━━ EXCERPT TO READ

Julian Schnabel started his career as a painter; he had his first solo show at Mary Boone Gallery in New York’s SoHo in 1979. His inclusion in the Venice Biennale the following year signaled his rise in the art world. With his first feature film in 1996, a dramatic study of the artist Jean-Michel Basquiat, he moved into the role of filmmaker. Schnabel is known for Before Night Falls (2000), which launched the career of actor Javier Bardem (who was nominated for a Best Actor Oscar for this role). Schnabel’s 2007 masterpiece, The Diving Bell and the Butterfly, was nominated for four Academy Awards, and the same year he won the award for Best Director at the Cannes Film Festival. His newest project is Miral (2010). Schnabel takes the stage for a conversation with Walker Art Center chief curator Darsie Alexander. Recorded in 2011.
Julian Schnabel Dialogue with Darsie Alexander
2011 | 1:39:44Julian Schnabel and Walker chief curator Darsie Alexander will talk about creative process, and influences, illuminated with images of artworks, film clips, anecdotes, and personal insights.
Program
Over the past 20 years, the Regis Dialogue and Retrospective programs have brought some of today’s most innovative and influential filmmakers to the Walker Cinema, an intimate setting in which directors talk about their creative process, influences, and body of work illuminated with film clips, anecdotes, and personal insights. In March, join Julian Schnabel in conversation with Walker chief curator Darsie Alexander on the Cinema stage.

━━━━

EXERCISE INSTRUCTIONS =>
Can you reproduce, word for word, the part of the Julian Schnabel program description from "Julian Schnabel Dialogue" to "artworks, film clips, anecdotes, and personal insights."?

━━ RECORDED DATA

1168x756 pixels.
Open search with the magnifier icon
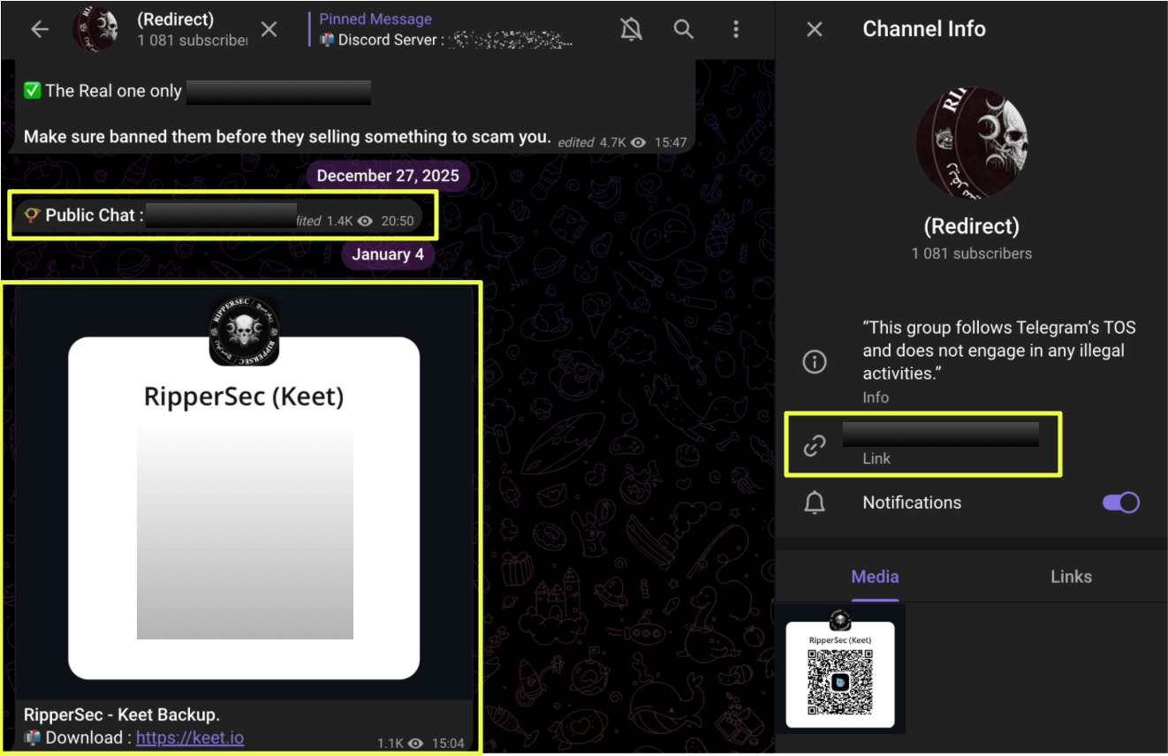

━━━━

SOLUTION =>
Julian Schnabel Dialogue with Darsie Alexander
2011 | 1:39:44Julian Schnabel and Walker chief curator Darsie Alexander will talk about creative process, and influences, illuminated with images of artworks, film clips, anecdotes, and personal insights.